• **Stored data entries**
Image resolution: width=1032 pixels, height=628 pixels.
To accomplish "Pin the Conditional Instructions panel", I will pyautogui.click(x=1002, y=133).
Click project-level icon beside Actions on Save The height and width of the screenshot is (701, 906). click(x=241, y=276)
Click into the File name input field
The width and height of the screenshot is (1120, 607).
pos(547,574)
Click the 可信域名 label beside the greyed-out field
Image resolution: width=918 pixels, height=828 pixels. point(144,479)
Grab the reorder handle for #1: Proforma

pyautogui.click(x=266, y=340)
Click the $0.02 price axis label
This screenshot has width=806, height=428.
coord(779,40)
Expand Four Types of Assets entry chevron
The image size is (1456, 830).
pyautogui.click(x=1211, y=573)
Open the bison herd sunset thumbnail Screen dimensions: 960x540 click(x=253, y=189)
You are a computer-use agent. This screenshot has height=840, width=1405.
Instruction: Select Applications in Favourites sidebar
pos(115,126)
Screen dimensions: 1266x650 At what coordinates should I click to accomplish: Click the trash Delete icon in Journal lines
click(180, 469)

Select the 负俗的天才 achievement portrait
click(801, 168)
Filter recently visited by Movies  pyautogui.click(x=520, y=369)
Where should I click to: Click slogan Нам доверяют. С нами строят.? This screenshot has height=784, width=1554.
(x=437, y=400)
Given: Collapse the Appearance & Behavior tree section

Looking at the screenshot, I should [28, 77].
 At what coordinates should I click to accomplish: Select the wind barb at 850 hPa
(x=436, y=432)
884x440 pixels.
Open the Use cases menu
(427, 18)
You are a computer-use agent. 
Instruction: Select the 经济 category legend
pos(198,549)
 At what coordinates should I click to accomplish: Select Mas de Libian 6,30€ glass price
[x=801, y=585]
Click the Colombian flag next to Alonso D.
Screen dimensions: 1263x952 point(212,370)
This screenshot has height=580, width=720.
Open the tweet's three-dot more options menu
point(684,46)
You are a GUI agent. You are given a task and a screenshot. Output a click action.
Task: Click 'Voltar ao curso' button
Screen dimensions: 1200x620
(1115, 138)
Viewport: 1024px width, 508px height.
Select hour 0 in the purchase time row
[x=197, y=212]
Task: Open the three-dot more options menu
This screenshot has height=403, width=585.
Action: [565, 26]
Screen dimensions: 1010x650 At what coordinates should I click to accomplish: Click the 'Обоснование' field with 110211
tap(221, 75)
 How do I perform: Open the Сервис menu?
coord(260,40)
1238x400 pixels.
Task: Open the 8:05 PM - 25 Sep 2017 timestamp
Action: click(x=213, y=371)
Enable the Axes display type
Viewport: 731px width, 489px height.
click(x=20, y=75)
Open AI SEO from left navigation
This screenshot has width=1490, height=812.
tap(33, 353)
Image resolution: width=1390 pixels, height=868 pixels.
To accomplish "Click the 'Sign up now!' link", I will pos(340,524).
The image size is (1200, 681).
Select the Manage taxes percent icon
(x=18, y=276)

• **Your objective**
Pull out every line of the entries that includes the word "agent".

• **Solution to this exercise**
You are a computer-use agent. This screenshot has height=840, width=1405.
You are a computer-use agent. 
You are a GUI agent. You are given a task and a screenshot. Output a click action.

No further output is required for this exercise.